Your copy should match the entries below exactly, apart from the images.

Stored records
::::

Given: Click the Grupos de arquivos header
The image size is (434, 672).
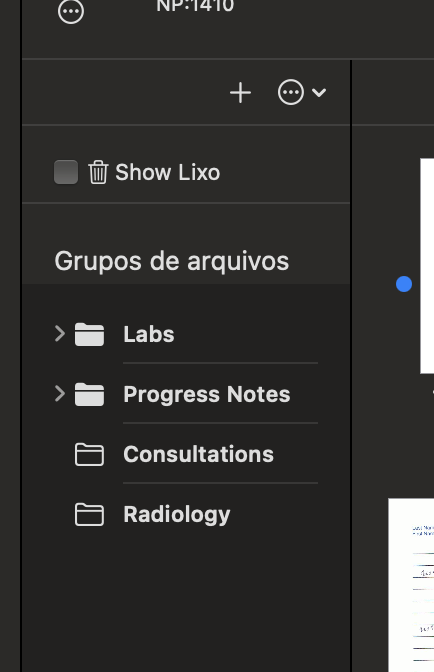Looking at the screenshot, I should click(172, 261).
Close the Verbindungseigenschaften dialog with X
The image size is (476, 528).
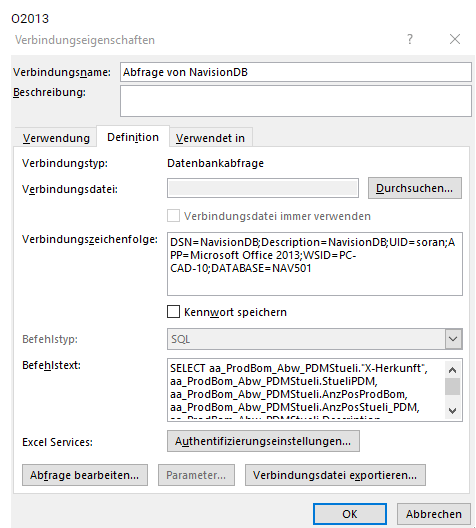[x=455, y=39]
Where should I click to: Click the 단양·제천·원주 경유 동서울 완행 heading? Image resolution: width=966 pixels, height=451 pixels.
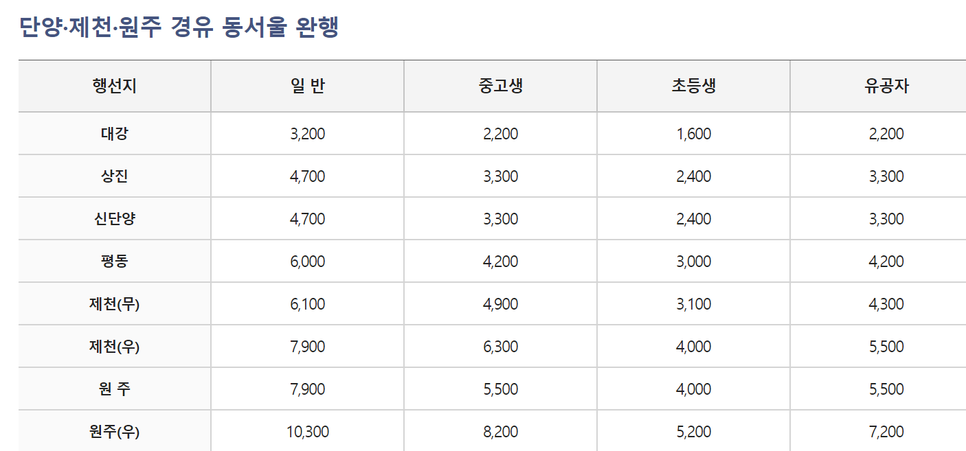(179, 28)
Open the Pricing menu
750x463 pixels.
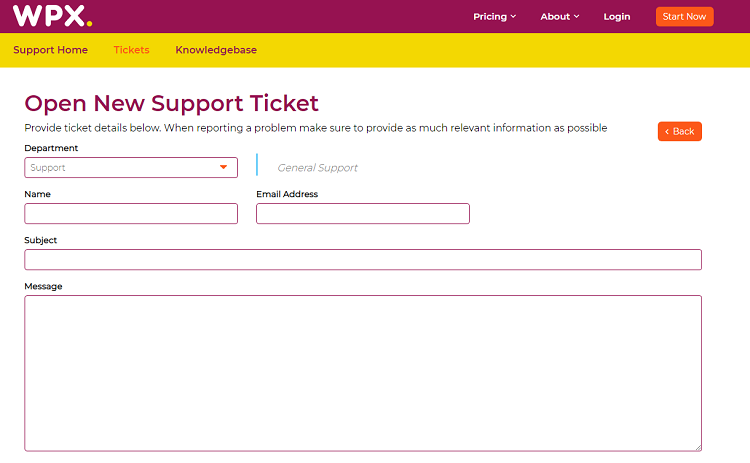pyautogui.click(x=495, y=17)
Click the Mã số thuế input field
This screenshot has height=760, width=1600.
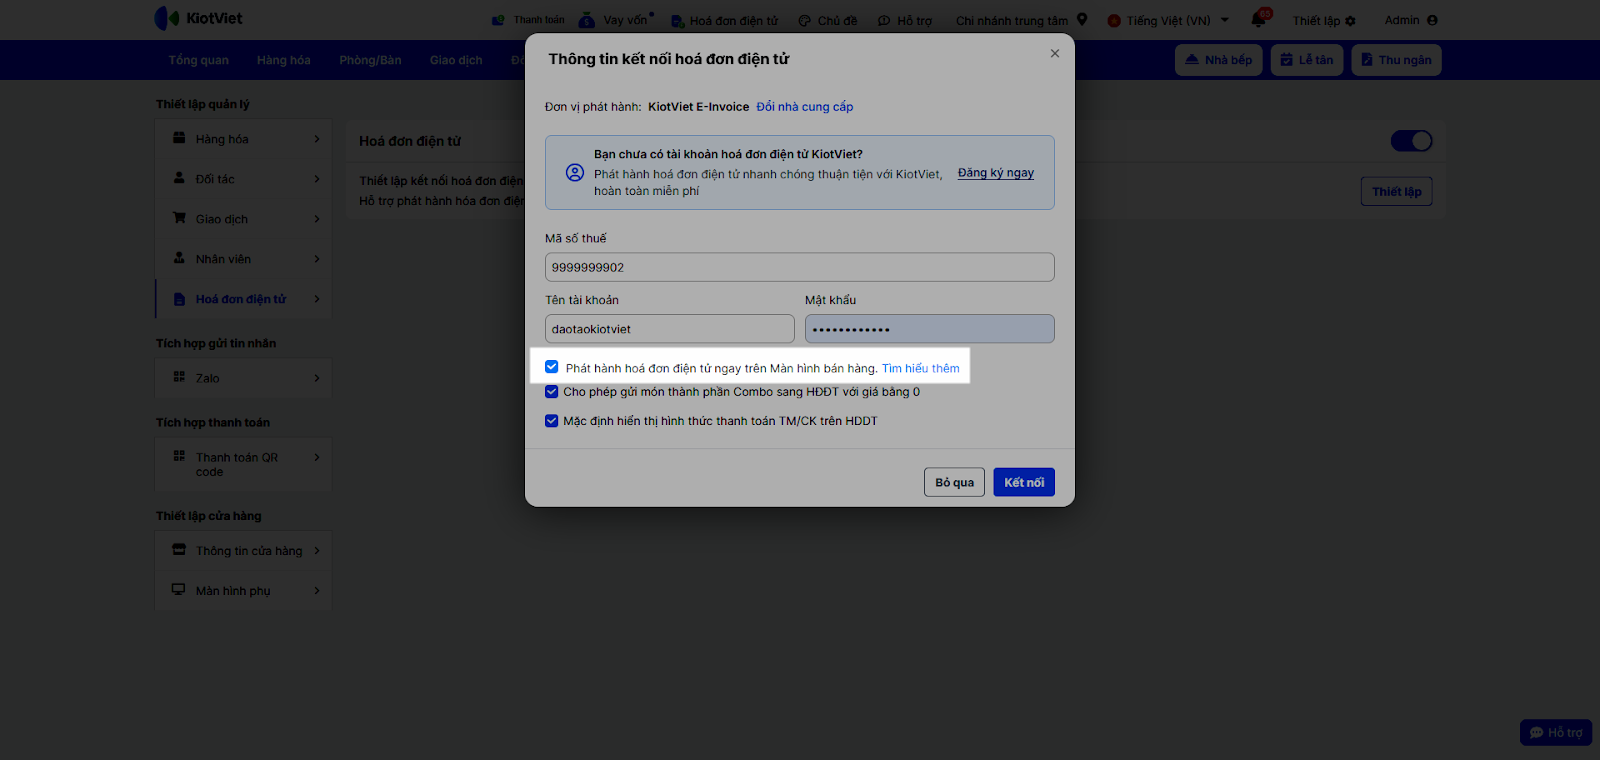[x=799, y=267]
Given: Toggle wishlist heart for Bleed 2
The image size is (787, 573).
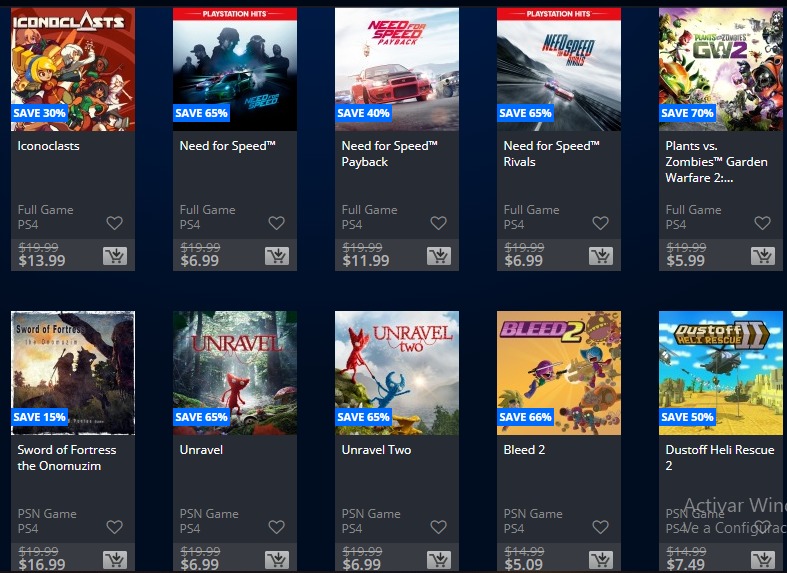Looking at the screenshot, I should coord(600,527).
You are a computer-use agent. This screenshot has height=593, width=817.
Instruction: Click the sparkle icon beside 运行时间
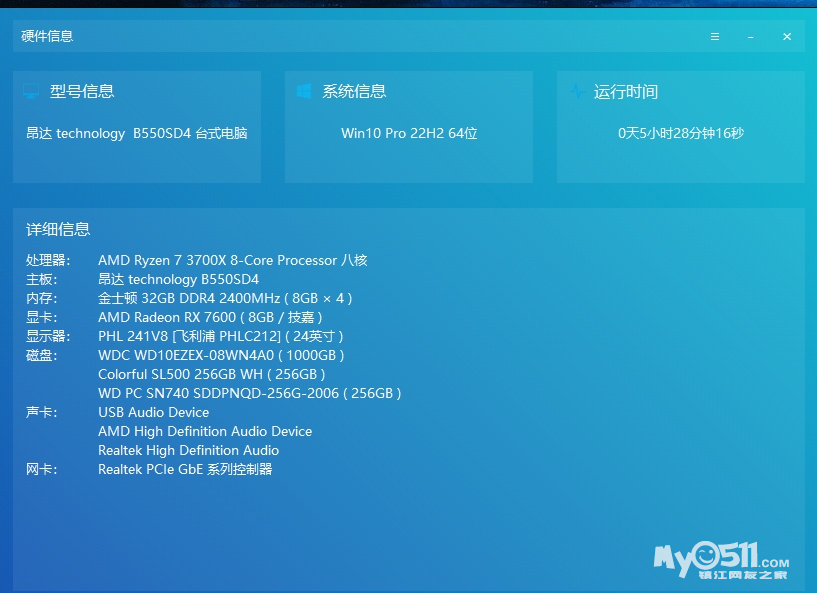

::::

_EXERCISE OUTPUT_
Given: Click the Grupos de arquivos header
The image size is (434, 672).
Looking at the screenshot, I should click(172, 261).
Close the Verbindungseigenschaften dialog with X
The image size is (476, 528).
[x=455, y=39]
Where should I click to: Click the 단양·제천·원주 경유 동서울 완행 heading? Image resolution: width=966 pixels, height=451 pixels.
(179, 28)
Open the Pricing menu
750x463 pixels.
pyautogui.click(x=495, y=17)
Click the Mã số thuế input field
This screenshot has height=760, width=1600.
[x=799, y=267]
Given: Toggle wishlist heart for Bleed 2
The image size is (787, 573).
Looking at the screenshot, I should coord(600,527).
You are a computer-use agent. This screenshot has height=593, width=817.
Instruction: Click the sparkle icon beside 运行时间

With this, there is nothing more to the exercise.